Segment Start: Source passage
I watch quite a bit of KBS Korean TV, which is produced in Seoul, and up till now, it's been pretty much silent about smoking. It doesn't show up in any of the contemporary new dramas, comedies, serials, music shows or historical sagas - though in some of the historical dramas set in feudal times, it had been common they were showing some female characters with a big long highly decorative and elaborate smoking pipe across the back of their heads, holding their bun-like hair-style in place (inferring that in feudal times, people smoked, either tobacco, opium or both - though in Japanese programming set in feudal times, tobacco smoking by female characters using the same type of pipe, I have seen shown). Contemporary dramas have been recently gone from no-smoking ever shown to themes where having as backdrop, something healthist shows up in prominence - such a lot of gym/exercise activity or running/owning of a organic-health-food store/company by some of the central characters. So up until now, it was neither smoking nor anti-smoking, just neutral. However, this last weekend, on their Korean equivalent of what would be Saturday Night Live from NY, here in the US, they did for the first time ever, in one of their skits, feature an issue where one character, young girl, is found to have smoked because her fingers "stink" - then they all sing this childish sing-songy piece about not smoking, using a sculpture, which is a bunch of cigs all sticking out haphazard and ugly looking - then ending with a stern lecture that people should not smoke, that nicotine will "blacken your lungs", that it "stinks" - a number of things along those lines. So I would say most definitely - yes - there is a sudden uptick on Korean TV out of Seoul where before they were at least smoking-neutral - they've suddenly begun showing increasing signs of being infected by health-fascism and possibly being pressured into actively incorporating anti-smoking hate propaganda into their mainstream shows. If they do - if I see this once more, a second time - a mainstreaming of hate-propaganda put into one of their popular and highly rated mainstream shows - I will probably begin weening myself back off KBS - and they can shove it where the sun don't shine - same as BBC, which I will no longer watch - nor will I watch Eastenders, not with Dot turned into a "criminal" because the character smoked (and quite happily).

Junican said...

Makes you wonder which is the dictatorship - North or South.

nisakiman said...

Wasn't that nutter the Reverend Moon from SK? As I remember, he was really big, despite some unsavoury rumours about him. Says it all, really.

moonrakin said...

I can see anti smoking as quite a useful political tool in the divide and rule side of things plus all the backhanders/sponsorship the pharma folk will inevitably hand out to the footsoldiers.

 I was there for a while (SK) - and I thought the Koreans were about as heavy a smoking nation as the Japanese - and they smoke

Cultism is something that people in the far east seem to really get into - I expect that anti smoking will indeed become a cult...

Mind you - Turkmenistan is the place where anti-smoking is really OTT - smoking in public was banned by their  late Dear Leader Turkmenbashi  It's still like North Korea won the lottery though - weird place.
Segment End: Source passage
Segment Start: Data under study
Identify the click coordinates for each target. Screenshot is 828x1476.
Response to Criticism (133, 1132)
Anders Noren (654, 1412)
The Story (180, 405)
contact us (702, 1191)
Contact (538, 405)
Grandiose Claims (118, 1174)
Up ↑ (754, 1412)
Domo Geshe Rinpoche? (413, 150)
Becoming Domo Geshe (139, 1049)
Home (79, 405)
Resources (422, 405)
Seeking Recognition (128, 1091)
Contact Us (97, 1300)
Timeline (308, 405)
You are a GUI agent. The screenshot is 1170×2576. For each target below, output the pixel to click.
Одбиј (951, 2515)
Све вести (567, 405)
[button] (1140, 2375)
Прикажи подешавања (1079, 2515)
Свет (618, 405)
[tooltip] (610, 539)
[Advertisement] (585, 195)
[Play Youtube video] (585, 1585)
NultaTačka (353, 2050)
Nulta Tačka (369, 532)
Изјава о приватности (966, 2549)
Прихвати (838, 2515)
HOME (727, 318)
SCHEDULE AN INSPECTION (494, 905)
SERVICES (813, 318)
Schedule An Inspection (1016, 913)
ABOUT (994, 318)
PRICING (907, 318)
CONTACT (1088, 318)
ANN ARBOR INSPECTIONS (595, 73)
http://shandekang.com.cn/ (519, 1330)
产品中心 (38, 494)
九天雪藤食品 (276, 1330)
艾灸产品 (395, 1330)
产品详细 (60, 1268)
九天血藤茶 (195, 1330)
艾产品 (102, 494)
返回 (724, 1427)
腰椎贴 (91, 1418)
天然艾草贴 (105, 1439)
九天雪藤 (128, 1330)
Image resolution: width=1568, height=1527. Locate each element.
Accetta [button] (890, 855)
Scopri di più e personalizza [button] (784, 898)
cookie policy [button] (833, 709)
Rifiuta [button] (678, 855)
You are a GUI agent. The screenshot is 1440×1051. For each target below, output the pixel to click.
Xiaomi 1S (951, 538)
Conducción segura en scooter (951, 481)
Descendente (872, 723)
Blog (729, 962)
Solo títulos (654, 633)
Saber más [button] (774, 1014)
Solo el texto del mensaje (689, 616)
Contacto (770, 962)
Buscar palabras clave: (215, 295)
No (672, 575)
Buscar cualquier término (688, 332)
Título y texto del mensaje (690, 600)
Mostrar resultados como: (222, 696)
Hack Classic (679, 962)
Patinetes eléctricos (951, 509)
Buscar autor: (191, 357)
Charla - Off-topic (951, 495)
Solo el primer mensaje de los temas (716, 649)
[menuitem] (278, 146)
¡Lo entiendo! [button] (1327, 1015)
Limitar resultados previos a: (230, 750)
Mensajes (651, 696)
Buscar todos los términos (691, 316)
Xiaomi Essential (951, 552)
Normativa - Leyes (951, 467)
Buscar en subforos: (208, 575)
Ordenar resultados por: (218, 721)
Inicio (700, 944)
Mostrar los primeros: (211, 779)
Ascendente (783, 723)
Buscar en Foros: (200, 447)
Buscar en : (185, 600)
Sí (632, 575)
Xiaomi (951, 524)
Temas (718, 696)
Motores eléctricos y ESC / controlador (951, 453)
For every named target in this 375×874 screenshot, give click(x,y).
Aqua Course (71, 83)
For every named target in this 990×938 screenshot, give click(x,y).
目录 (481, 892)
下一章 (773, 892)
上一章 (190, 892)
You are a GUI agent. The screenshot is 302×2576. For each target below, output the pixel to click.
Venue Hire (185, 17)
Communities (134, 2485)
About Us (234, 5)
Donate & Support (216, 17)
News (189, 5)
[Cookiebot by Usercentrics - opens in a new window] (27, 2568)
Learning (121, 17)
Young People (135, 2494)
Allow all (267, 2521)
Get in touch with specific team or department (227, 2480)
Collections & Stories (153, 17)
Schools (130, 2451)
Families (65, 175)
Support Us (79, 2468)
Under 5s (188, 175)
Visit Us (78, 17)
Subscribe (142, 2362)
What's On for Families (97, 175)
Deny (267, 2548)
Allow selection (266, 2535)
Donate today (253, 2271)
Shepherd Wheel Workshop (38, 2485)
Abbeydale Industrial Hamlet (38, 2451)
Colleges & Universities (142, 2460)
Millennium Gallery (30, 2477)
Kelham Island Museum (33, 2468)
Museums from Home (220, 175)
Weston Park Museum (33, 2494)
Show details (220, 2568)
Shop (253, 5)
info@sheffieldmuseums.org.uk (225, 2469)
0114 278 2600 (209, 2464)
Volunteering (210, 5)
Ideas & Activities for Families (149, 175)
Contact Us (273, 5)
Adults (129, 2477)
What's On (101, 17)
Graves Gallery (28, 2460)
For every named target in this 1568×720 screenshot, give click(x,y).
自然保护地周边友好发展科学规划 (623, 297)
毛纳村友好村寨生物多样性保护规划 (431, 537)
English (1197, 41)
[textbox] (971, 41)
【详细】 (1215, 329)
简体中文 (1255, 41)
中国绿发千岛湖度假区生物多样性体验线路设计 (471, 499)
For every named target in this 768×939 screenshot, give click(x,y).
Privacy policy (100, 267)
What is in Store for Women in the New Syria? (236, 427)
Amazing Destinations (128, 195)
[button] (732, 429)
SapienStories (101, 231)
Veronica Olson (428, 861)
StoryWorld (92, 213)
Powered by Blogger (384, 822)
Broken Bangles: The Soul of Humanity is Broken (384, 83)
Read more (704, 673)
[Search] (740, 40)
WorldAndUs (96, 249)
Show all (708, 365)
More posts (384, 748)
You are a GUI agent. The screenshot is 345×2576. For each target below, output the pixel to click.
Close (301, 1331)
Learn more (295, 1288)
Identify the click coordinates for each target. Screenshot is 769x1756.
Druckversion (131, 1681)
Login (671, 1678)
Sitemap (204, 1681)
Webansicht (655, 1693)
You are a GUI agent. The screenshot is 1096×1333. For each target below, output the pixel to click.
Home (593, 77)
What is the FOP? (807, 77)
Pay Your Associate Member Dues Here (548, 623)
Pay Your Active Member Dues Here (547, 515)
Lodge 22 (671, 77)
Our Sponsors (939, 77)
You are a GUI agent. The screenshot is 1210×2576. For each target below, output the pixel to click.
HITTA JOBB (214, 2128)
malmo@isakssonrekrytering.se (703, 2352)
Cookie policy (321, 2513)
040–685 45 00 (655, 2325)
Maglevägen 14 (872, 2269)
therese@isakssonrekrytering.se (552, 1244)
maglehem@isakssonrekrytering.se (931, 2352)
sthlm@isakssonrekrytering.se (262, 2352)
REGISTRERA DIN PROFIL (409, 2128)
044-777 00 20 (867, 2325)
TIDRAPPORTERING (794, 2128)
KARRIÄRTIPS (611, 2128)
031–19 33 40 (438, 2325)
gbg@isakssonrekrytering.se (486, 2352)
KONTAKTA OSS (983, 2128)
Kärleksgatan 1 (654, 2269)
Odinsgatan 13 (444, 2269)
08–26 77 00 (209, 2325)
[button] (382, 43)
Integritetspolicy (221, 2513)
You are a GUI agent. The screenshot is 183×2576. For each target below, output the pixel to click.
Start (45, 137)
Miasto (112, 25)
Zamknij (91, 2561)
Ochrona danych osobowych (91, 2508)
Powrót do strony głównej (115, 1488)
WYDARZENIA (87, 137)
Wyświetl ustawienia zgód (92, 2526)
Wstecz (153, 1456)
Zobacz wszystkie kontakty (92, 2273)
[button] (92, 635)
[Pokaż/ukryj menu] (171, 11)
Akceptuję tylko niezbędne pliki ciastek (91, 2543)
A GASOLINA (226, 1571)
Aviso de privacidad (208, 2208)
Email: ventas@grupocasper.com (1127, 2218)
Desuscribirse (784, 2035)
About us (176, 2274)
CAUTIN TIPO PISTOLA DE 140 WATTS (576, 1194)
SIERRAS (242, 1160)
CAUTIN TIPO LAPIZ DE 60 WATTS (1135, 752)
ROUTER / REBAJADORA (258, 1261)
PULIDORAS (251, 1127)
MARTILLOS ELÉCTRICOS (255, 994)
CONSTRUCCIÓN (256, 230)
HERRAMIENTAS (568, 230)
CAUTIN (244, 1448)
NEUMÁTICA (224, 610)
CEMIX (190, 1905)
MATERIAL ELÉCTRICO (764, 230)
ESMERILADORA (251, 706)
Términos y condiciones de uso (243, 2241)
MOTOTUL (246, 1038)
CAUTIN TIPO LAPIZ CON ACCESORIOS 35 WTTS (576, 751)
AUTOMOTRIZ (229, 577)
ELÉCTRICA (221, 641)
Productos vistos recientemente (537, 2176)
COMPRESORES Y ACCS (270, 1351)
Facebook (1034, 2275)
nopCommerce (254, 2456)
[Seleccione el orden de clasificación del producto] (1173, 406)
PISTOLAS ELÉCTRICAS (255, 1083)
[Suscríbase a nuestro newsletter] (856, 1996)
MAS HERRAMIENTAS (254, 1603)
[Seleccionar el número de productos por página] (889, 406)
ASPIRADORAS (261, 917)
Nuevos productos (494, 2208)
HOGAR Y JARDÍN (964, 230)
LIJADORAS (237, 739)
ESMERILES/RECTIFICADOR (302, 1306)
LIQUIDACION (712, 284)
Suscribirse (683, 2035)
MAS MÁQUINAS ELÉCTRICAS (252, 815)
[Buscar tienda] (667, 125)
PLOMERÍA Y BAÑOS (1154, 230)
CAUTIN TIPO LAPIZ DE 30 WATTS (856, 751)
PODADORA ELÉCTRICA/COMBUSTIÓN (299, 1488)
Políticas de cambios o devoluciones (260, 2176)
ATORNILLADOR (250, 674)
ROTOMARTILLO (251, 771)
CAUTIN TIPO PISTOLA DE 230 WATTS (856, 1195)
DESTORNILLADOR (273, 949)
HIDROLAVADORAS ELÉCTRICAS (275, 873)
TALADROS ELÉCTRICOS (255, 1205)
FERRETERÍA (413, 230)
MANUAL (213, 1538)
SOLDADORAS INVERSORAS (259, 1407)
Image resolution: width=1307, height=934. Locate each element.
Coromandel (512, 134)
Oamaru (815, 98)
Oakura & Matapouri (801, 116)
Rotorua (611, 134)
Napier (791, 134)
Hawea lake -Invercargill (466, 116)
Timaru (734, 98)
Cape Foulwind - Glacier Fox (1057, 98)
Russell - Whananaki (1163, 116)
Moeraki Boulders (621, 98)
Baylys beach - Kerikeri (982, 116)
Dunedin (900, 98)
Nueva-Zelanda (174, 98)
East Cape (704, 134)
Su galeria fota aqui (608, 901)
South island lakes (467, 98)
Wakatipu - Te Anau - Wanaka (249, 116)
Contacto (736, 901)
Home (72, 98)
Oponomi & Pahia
Segment End: Data under study
Requirement>
Copy the stretch of the discussion of smoking on Korean TV from "nisakiman said..." through "to the footsoldiers.", changing "nutter" to "eccentric".

Solution to this exercise>
nisakiman said...

Wasn't that eccentric the Reverend Moon from SK? As I remember, he was really big, despite some unsavoury rumours about him. Says it all, really.

moonrakin said...

I can see anti smoking as quite a useful political tool in the divide and rule side of things plus all the backhanders/sponsorship the pharma folk will inevitably hand out to the footsoldiers.